The other most important feature in the Telugu theatre is "Parishid Play". These Parishid plays have taken place for the improvements in Telugu theatre and lead to a realistic movement rather than the normal epic stories happened before that time. The parishid also established a realistic movement of Telugu theatre. As against the existing tradition of musical plays i.e. padya natakam, it pleaded for socially relevant theatre. To achieve this, it held annual competitions regarded as a touch stone of artistic excellence, insisting that only social or one-act drama within the previous five years was eligible to participate and that women should enact female roles.
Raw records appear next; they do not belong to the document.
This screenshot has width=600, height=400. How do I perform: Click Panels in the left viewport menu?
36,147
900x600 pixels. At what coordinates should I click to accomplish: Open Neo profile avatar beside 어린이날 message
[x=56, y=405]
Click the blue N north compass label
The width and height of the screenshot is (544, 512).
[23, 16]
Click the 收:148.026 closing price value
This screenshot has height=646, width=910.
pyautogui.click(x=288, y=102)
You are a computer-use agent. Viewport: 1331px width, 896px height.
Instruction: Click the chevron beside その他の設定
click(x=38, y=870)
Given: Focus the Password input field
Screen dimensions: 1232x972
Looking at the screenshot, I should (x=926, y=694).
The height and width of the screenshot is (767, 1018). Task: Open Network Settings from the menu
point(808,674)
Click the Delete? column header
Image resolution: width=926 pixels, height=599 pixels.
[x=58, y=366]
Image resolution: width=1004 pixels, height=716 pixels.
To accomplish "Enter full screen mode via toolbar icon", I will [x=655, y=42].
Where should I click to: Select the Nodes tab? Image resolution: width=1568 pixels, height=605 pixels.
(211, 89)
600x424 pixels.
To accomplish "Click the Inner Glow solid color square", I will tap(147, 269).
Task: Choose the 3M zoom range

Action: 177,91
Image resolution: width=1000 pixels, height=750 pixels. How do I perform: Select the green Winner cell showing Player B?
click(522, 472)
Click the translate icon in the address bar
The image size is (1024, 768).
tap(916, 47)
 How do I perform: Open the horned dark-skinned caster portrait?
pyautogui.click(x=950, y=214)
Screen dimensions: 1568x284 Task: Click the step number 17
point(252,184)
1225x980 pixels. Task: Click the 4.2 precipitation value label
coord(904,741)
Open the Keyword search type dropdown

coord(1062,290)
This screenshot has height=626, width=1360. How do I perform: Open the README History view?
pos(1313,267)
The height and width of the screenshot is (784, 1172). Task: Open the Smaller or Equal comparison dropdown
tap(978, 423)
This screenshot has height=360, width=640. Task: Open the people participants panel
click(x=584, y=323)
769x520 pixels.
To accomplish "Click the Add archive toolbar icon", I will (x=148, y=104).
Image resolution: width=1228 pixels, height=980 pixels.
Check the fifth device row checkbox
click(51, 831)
The time factor of 1hr is also another important factor in these parishid plays.

==Prayoga Natakam or Experimental Drama==
This is a differient kind of plays written and performed by various plays. major place for these kind is educational institutes like universities and the colleges where the theatre is a part of their education.

==Major contributors==

- Banda Kanakalingeshwara Rao, actor, Akademi winner
- Chilakamarthi Lakshmi Narasimham, playwright
- Gurazada Appa Rao, playwright
- Gollapudi Maruthi Rao, playwright, actor
- Mudigonda Lingamurthy, actor
- Kota Srinivasa Rao, actor
- Peesapati Narasimha Murty, thespian, Akademi winner
- Pendyala Nageswara Rao, actor, singer and music director
- Aarudra, playwright
- Puvvula Suri Babu, actor and singer
- Rushyendramani, actress
- Sthanam Narasimha Rao, actor, Akademi winner
- Surabhi Kamalabai, actress
- T. Kanakam, actress and singer
- Tanikella Bharani, playwright, actor
- Srinivas Avasarala, playwright, director, actor
- Tirupati Venkata Kavulu, playwright
- Vedam Venkataraya Sastry, playwright
- Yadavalli Suryanarayana, actor
- Athaluri Vijayalakshmi, playwright
- Deerghasi Vizai Bhaskar, playwright, Sangeet Natak Akademi Awardee

== Other Contributors ==
- Pranayraj Vangari: Director, actor, chief secretary of "Popcorn Theatre" group.